Texto seleccionado
En los meses previos al cambio de año, pueden cazarse durante un breve periodo con escopeta y perros de rastro, lo cual es motivo de dicha para los amantes de la cocina cinegética

Temporada de liebre

Liebre a la royale del restaurante Origines. | Guía Michelin

«En Adviento, la liebre en el sarmiento», dice un refrán español. Como es sabido, el Adviento –del latín adventus Redemptoris, que significa la venida del Redentor– es ese tiempo de preparación espiritual para la celebración del nacimiento de Jesucristo, que arranca a finales de noviembre y se prolonga hasta la Navidad. En estos días de laicismo innegociable, el único Adviento que conocen las nuevas generaciones es el calendario que se regala a los niños para que vayan sacando diariamente un caramelo o un bombón mientras se aproximan las fechas de los regalos y el turrón.

El dicho popular viene a indicar que la temporada de la liebre se sitúa en los meses previos al cambio de año, cuando los lepóridos pueden cazarse durante un breve periodo con escopeta y perros de rastro. Lo cual es motivo de dicha para los amantes de la cocina cinegética, que no perdonan durante la estación los suculentos guisos que cabe hacer con ella.

Tarea planteada 1
Transcriba el pasaje del texto sobre la temporada de la liebre que comienza en "En los meses previos al cambio de año, pueden" y termina en "y el turrón.".
Tarea planteada 2
Responda, a partir del texto sobre la temporada de la liebre, las siguientes preguntas:
(a) ¿Qué significa la expresión latina adventus Redemptoris?
(b) ¿En qué momento arranca el Adviento?
(c) ¿Con qué pueden cazarse los lepóridos durante el breve periodo previo al cambio de año?

Entradas proporcionadas

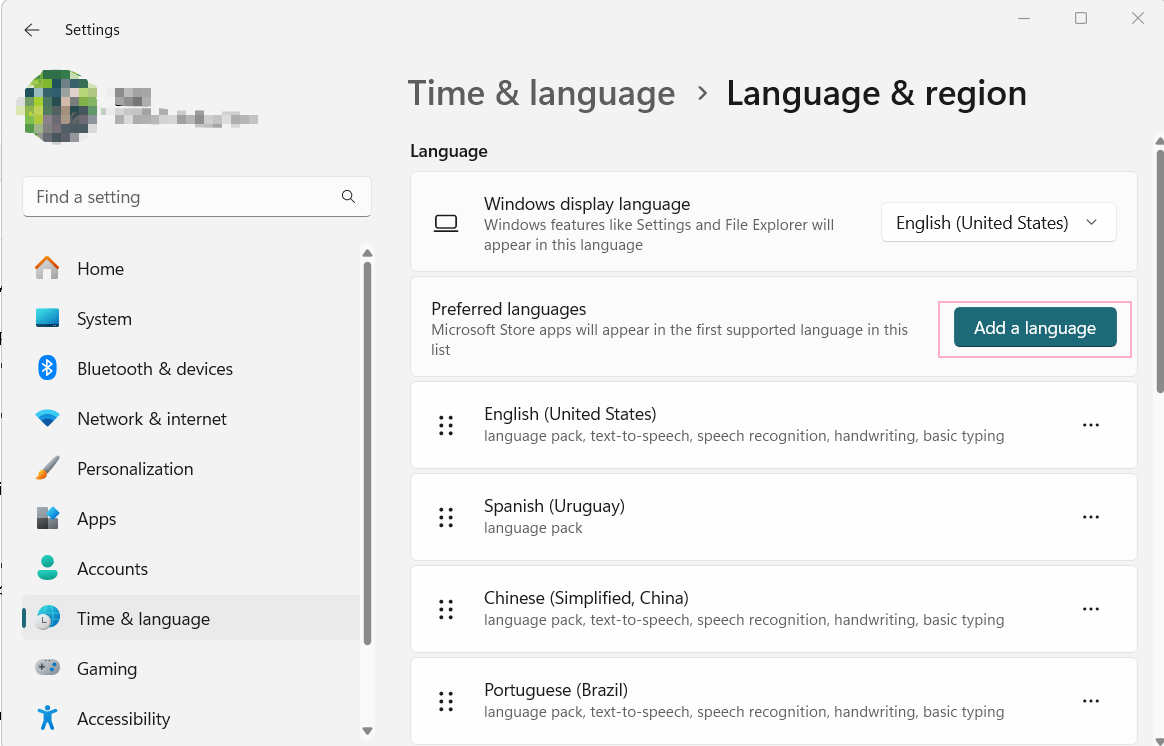Click the user profile avatar
Viewport: 1164px width, 746px height.
tap(58, 106)
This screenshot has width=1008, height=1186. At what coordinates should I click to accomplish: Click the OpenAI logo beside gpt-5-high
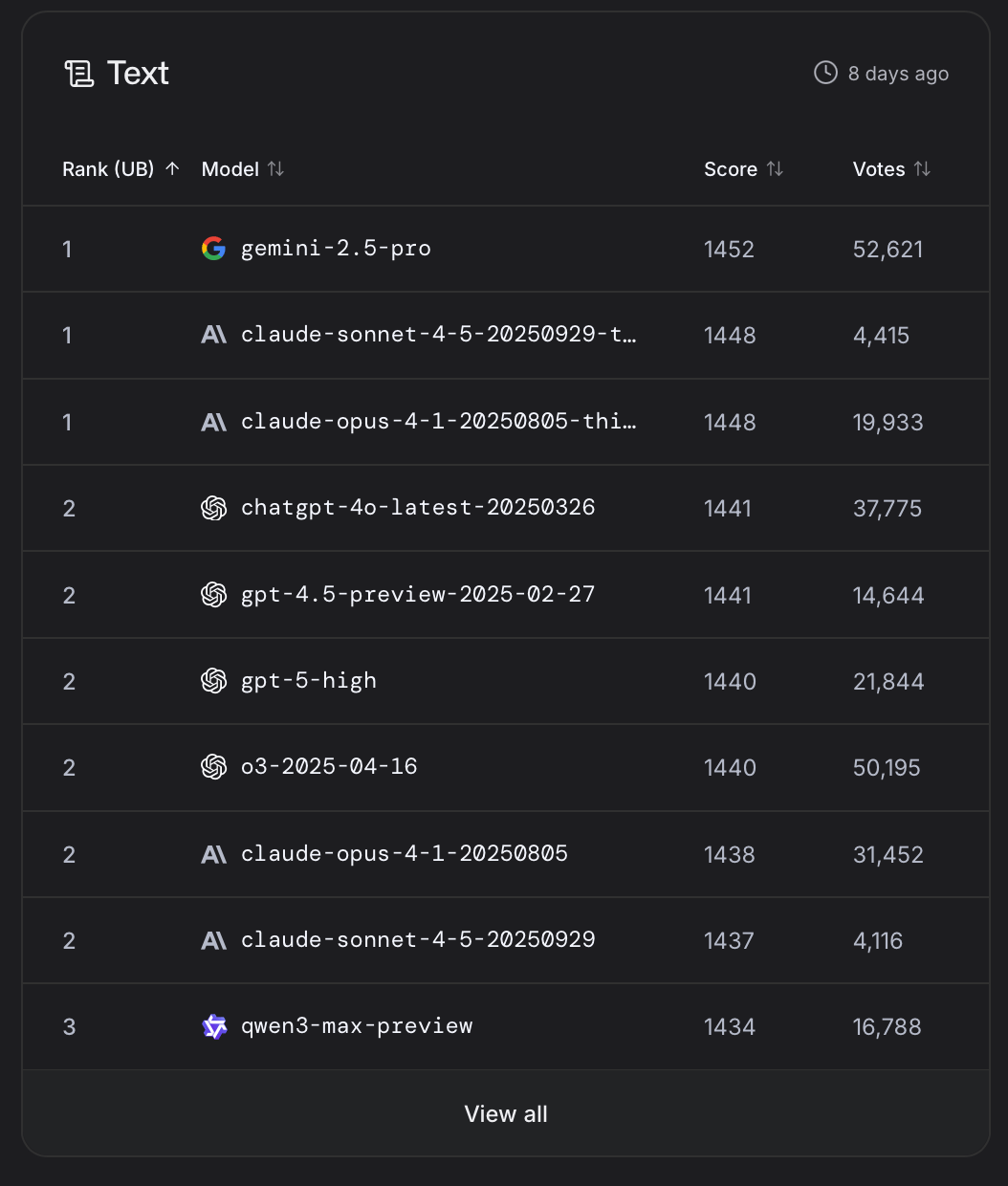213,681
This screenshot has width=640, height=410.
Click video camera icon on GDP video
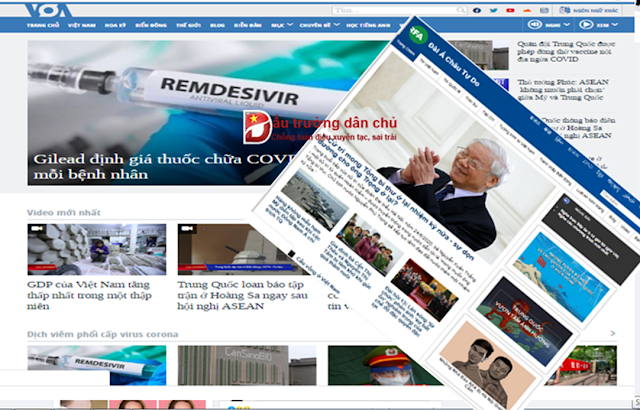(37, 229)
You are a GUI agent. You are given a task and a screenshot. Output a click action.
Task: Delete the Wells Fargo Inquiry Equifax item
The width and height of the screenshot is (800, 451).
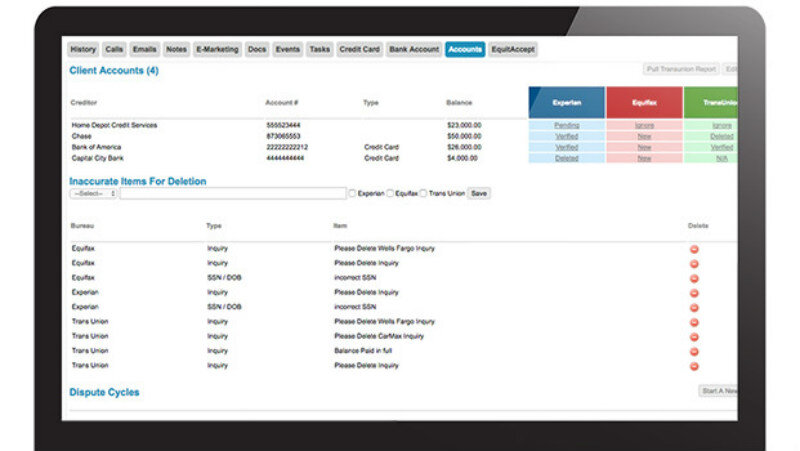pos(694,249)
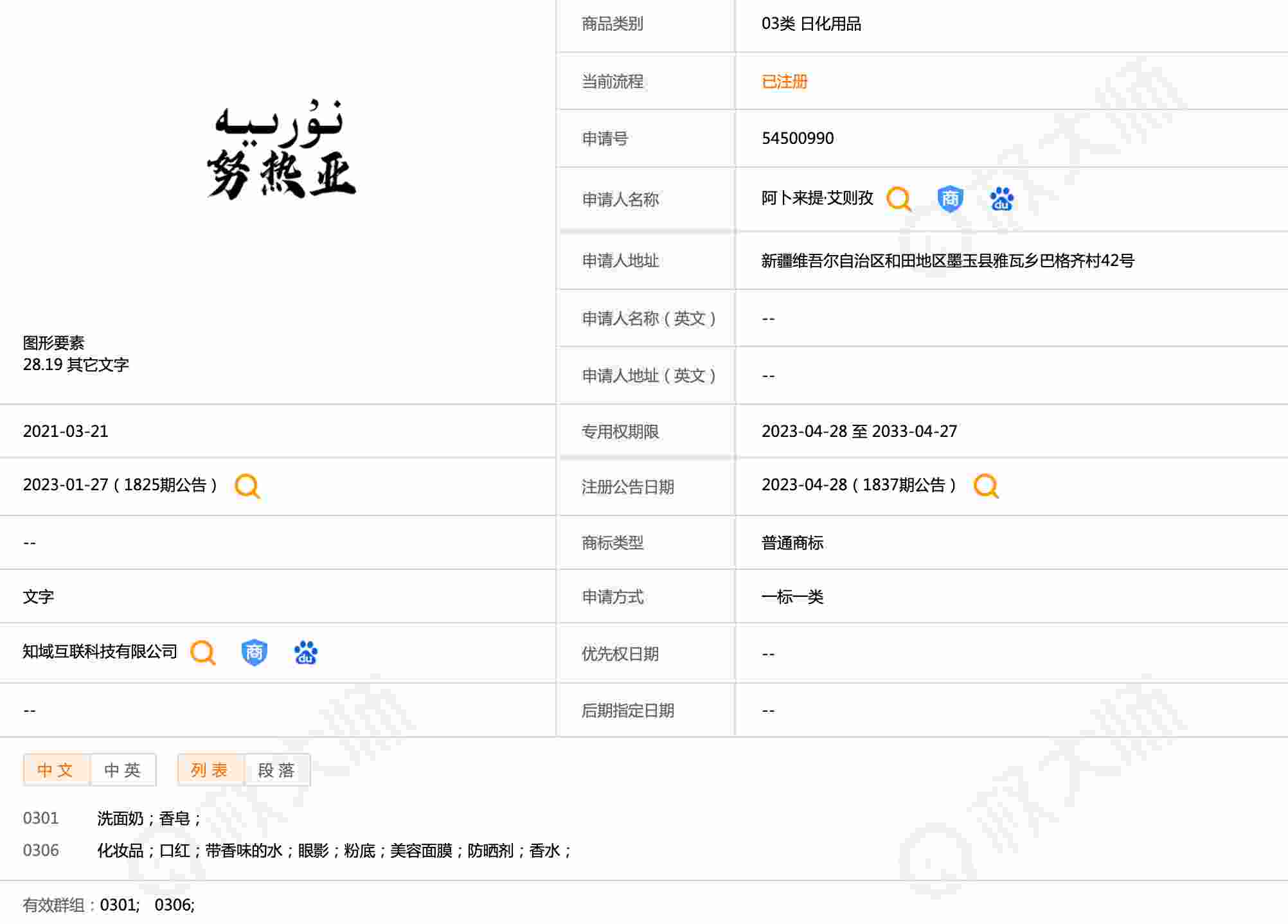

Solución completa 1
En los meses previos al cambio de año, pueden cazarse durante un breve periodo con escopeta y perros de rastro, lo cual es motivo de dicha para los amantes de la cocina cinegética

Temporada de liebre

Liebre a la royale del restaurante Origines. | Guía Michelin

«En Adviento, la liebre en el sarmiento», dice un refrán español. Como es sabido, el Adviento –del latín adventus Redemptoris, que significa la venida del Redentor– es ese tiempo de preparación espiritual para la celebración del nacimiento de Jesucristo, que arranca a finales de noviembre y se prolonga hasta la Navidad. En estos días de laicismo innegociable, el único Adviento que conocen las nuevas generaciones es el calendario que se regala a los niños para que vayan sacando diariamente un caramelo o un bombón mientras se aproximan las fechas de los regalos y el turrón.

Solución completa 2
(a) La venida del Redentor.
(b) A finales de noviembre.
(c) Con escopeta y perros de rastro.